The atomic orbitals of chemistry are partially described by spherical harmonics, which can be used to produce Fourier series on the sphere.

When we break down a complex function into parts, we can see how its different pieces relate to each other. This helps us understand the function better and solve problems more easily.

The Fourier series uses special functions called sines and cosines to build up any repeating function. By studying these building blocks, we can analyze many kinds of patterns and waves, from sound to light to heat. This makes the Fourier series a powerful tool in science and engineering.

Extensions

The Fourier series can be expanded to include more complex functions and situations. One such expansion is called the Fourier-Stieltjes series.

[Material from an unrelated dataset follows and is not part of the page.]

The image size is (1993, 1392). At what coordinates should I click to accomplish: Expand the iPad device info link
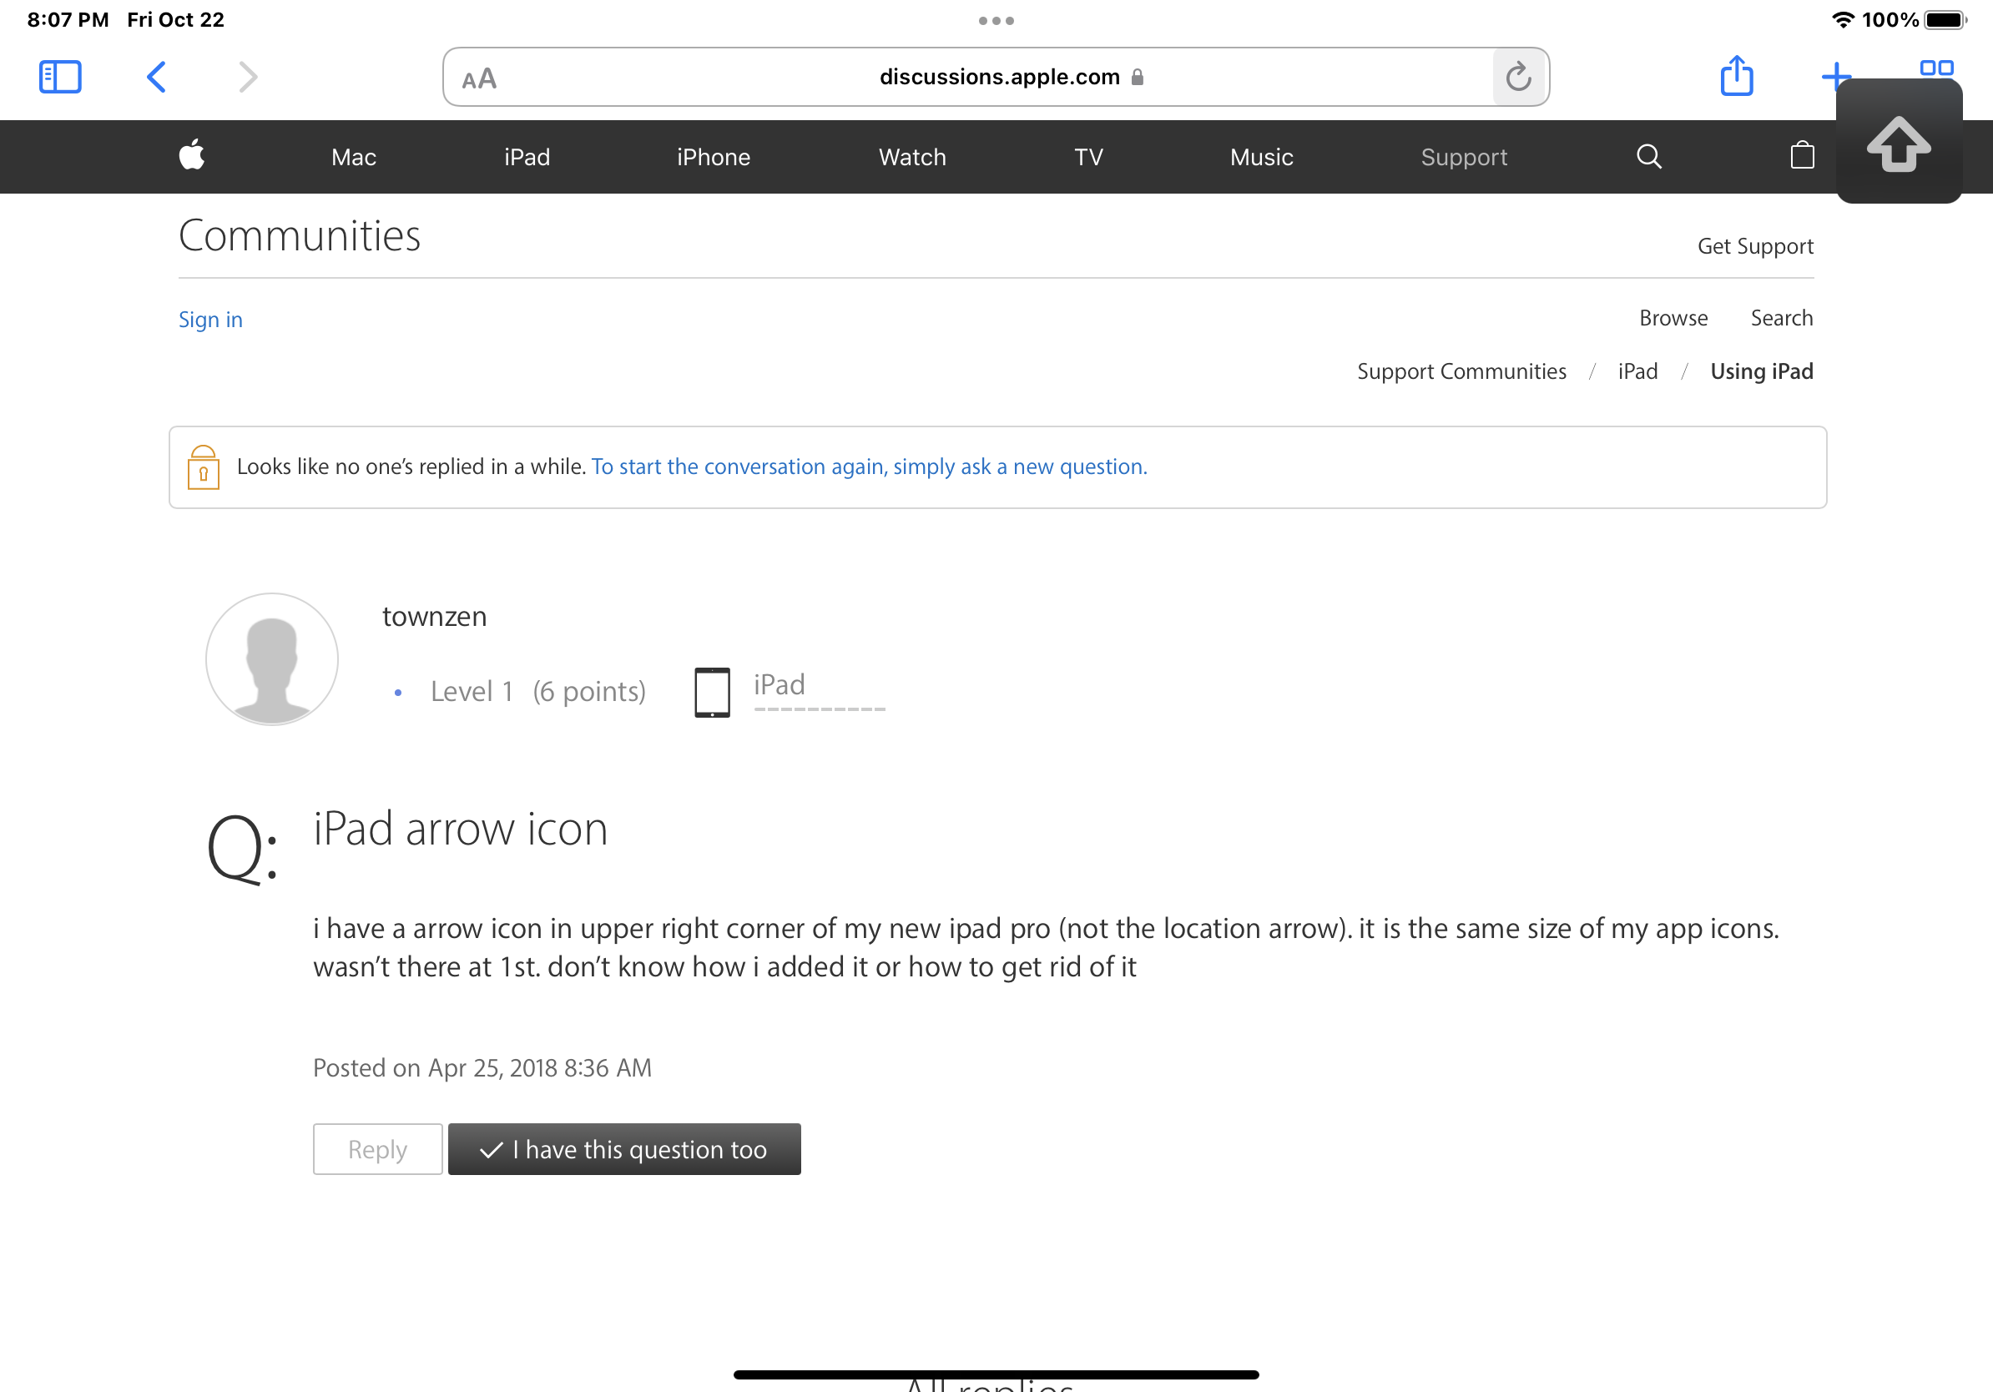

This series is useful when dealing with functions that have certain types of measures or variations over intervals.

Sines and cosines form an orthogonal set, as illustrated above. The integral of sine, cosine and their product is zero (green and red areas are equal, and cancel out) when m {\displaystyle m} , n {\displaystyle n} or the functions are different, and π only if m {\displaystyle m} and n {\displaystyle n} are equal, and the function used is the same. They would form an orthonormal set, if the integral equaled 1 (that is, each function would need to be scaled by 1 / π {\displaystyle 1/{\sqrt {\pi }}} ).

Another important extension is the Fourier series for functions of two variables, such as those defined on a square grid. This is particularly useful in applications like image compression, where techniques such as the JPEG standard utilize these ideas.

Fourier series also apply to functions that repeat in three dimensions, such as those found in the study of crystals and solid-state physics. These series help describe patterns and properties in materials with repeating structures.

Fourier theorem proving convergence of Fourier series

Main article: Convergence of Fourier series

In engineering, the Fourier series is usually assumed to work well except at sudden jumps in the function. This is because the functions used in engineering are often simpler than those studied in other areas.

If a function is smooth and its rate of change is manageable, then its Fourier series will match the function very closely. For functions that are not too complicated, the Fourier series will come very close to the original function almost everywhere.

There are also special cases where the Fourier series might not match perfectly, but these are less common in everyday engineering problems.